Questions on the material »
1. In the news report on StarHub and M1, what share of StarHub does ST Telemedia own?
2. Pick up the news report on StarHub and M1 where it stops and carry it further.

═════ Document segment ═════

The management of StarHub has "no intention" to acquire M1 or merge with its rival, although the decision ultimately lies with its biggest shareholder, ST Telemedia, according to a Maybank Kim Eng Research report.
This comes as M1's three biggest shareholders said that they are undertaking a strategic review of their stakes in the telco.
Together, Malaysia-listed Axiata Group, Keppel Telecommunications & Transportation and Singapore Press Holdings own 60 per cent of M1.
The report, out yesterday, said that StarHub's management "was clear in stating that they have no intention to acquire or merge with M1 presently, but they did say that its key shareholder, ST Telemedia, which owns 56 per cent of StarHub, will ultimately decide".
ST Telemedia is wholly owned by Singapore investment firm Temasek Holdings.
The report added that StarHub's management "believes it can achieve the same goals through collaboration. It also cautioned that the regulator will not permit spectrum hoarding even if it allows another telco to buy M1".
It noted that StarHub's management prefers to collaborate with M1. StarHub has already started to explore capex reduction through network sharing with M1, which could start to see cost savings within the next two years.

═════ Record excerpts ═════

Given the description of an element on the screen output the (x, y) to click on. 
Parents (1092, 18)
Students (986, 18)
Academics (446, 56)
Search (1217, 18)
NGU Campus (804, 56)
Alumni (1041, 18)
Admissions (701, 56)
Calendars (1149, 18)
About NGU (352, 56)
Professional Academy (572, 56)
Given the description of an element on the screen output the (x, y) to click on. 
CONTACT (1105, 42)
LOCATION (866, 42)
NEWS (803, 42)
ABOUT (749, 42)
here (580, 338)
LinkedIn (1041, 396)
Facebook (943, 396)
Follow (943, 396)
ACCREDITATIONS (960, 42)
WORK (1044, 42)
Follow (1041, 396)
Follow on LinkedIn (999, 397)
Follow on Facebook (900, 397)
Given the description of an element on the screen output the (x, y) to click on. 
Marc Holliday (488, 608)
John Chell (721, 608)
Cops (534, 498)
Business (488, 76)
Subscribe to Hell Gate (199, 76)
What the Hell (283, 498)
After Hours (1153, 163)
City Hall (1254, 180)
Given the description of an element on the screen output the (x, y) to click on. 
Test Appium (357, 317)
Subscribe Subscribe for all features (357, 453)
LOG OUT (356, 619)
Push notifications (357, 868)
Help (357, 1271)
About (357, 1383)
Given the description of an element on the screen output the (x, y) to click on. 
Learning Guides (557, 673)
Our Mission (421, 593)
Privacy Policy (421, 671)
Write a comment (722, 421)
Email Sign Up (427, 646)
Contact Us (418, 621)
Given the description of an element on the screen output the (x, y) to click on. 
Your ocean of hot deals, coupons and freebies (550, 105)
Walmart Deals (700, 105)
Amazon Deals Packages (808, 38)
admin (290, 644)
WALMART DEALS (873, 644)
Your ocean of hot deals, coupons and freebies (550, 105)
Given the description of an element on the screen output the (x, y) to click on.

═════

Responses »
1. 56 percent.

2.
"Telcos invest in infrastructure to create barriers of entry, but if there is no need to duplicate certain parts of it, then there is scope for cost savings," said Maybank Kim Eng Research, noting that M1 and StarHub use the same network equipment suppliers, Huawei and Nokia.
The brokerage maintained its "sell" call on StarHub, with a price target of $2.49, as it pointed to "structurally poorer margins".
StarHub shares finished one cent or 0.3 per cent lower at $2.88 yesterday, after the report was released, while M1 shares closed one cent or 0.5 per cent lower at $2.13.
Speculation over a possible takeover of M1 has been rife since as early as last year, as the Singapore telco market opens up to more competition.